# To do:
Convert the records into a numbered list, starting at the line that has "Given: Select the APK entry row" and stopping after the line that has "Looking at the", with both of those lines included. Skip any blank lines.

# Exercise material:
-*-
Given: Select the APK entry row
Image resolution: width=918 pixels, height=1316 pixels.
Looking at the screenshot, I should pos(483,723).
-*-
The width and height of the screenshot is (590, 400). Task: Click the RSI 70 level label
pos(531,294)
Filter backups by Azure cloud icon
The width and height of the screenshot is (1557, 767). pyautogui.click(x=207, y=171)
-*-
# Reply to the task:
1. Given: Select the APK entry row
2. Image resolution: width=918 pixels, height=1316 pixels.
3. Looking at the screenshot, I should pos(483,723).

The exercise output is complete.